§ **Aim of the task**: Pictures left aside, return the lines below exactly, from the one with "Image resolution: width=619" to the end, including both ends.

Collected data:
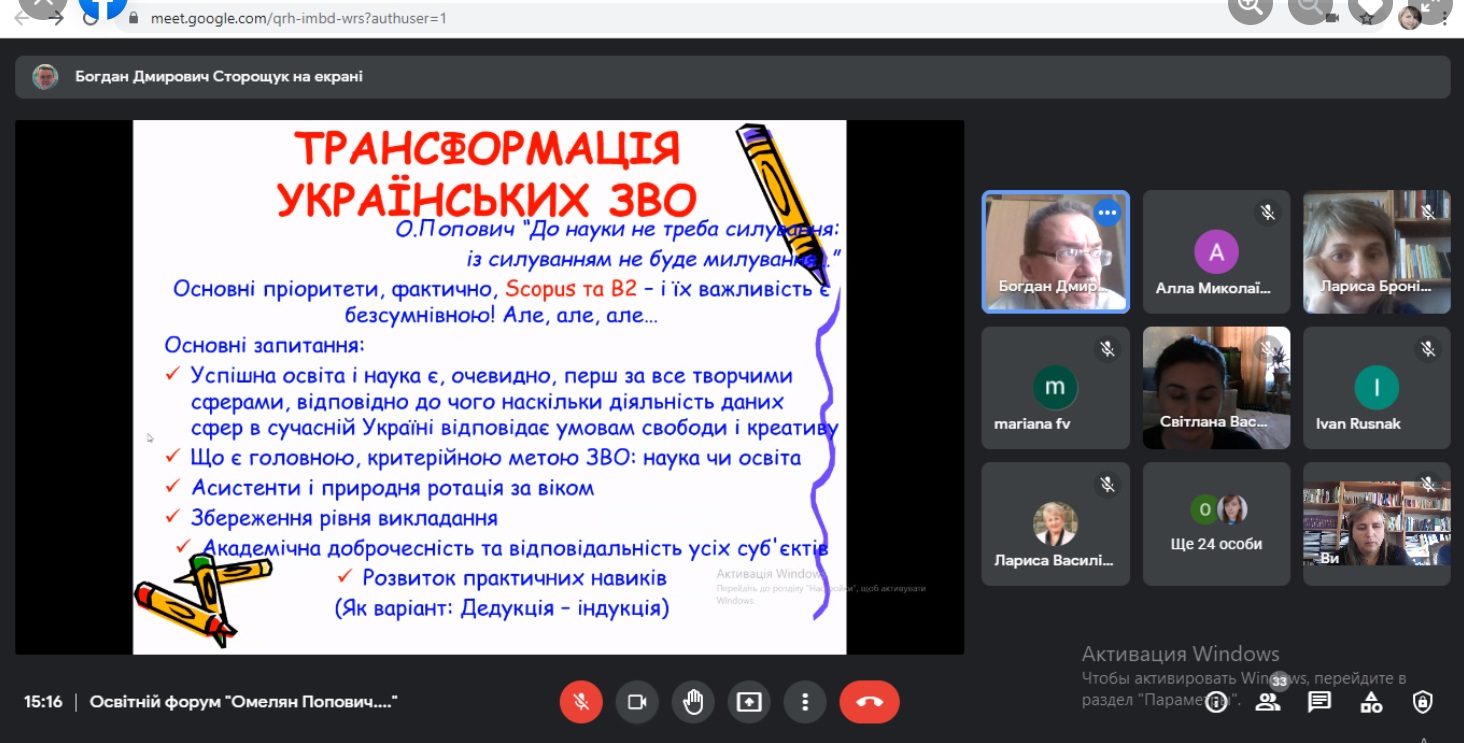
Task: Click the site padlock icon in address bar
Action: pyautogui.click(x=134, y=18)
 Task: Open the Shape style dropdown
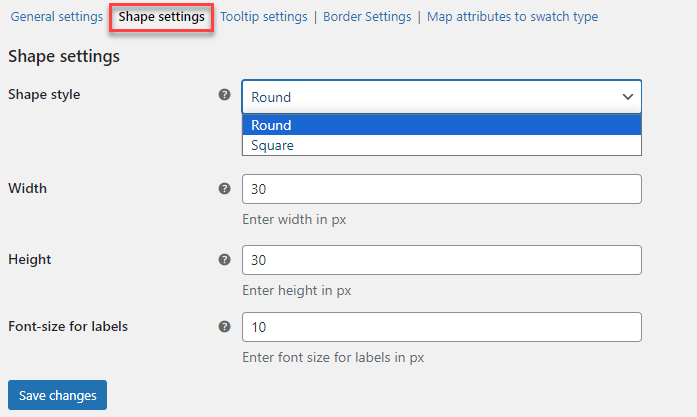coord(441,97)
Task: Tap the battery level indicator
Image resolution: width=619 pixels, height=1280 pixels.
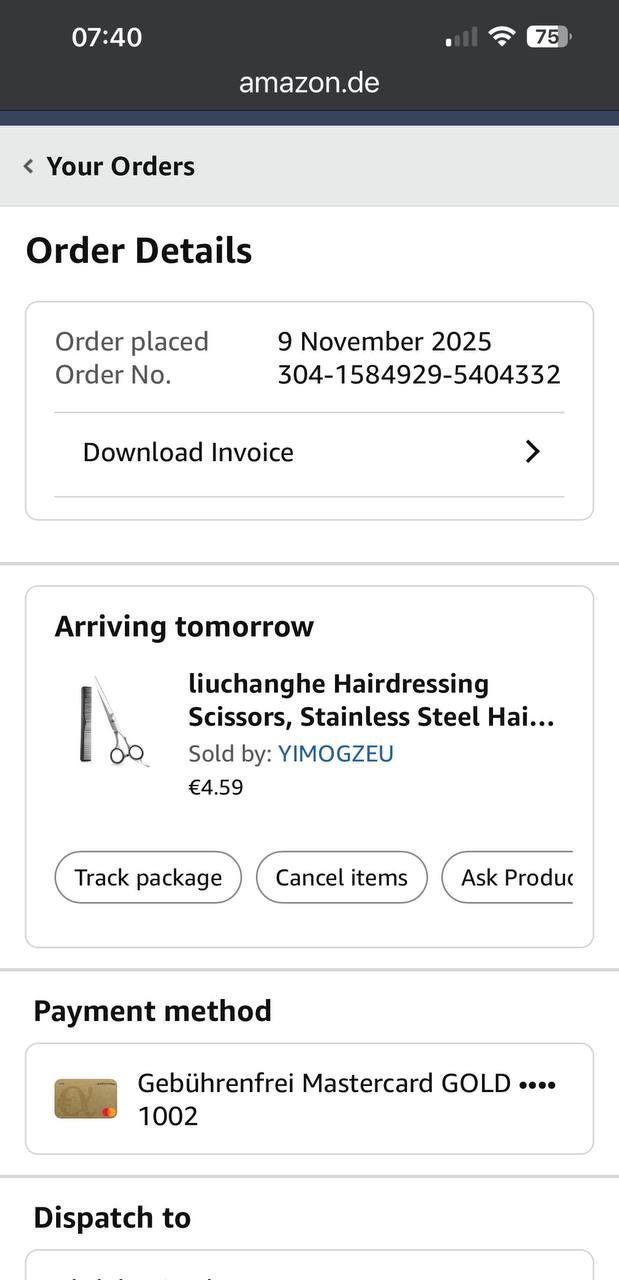Action: (548, 37)
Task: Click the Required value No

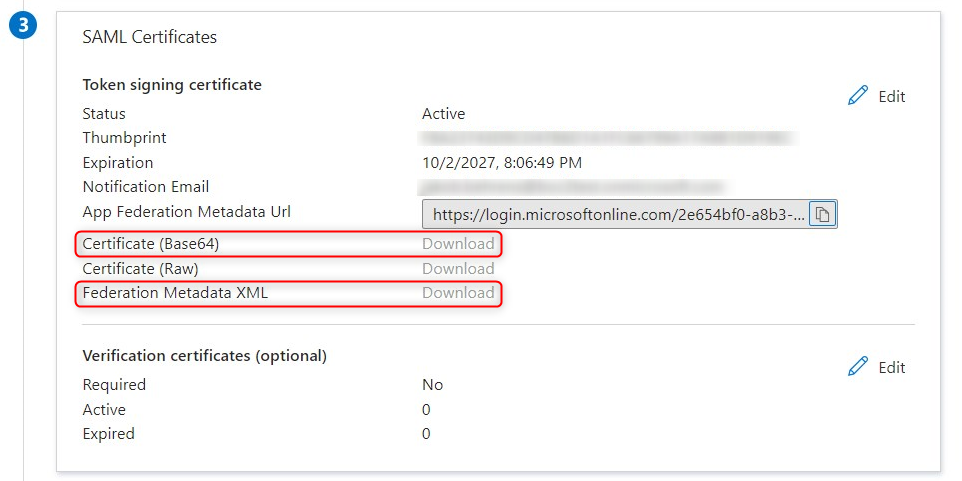Action: [x=432, y=384]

§ **Your solution**:
Image resolution: width=619 pixels, height=1280 pixels.
Action: (548, 37)
Task: Click the Required value No

Action: [x=432, y=384]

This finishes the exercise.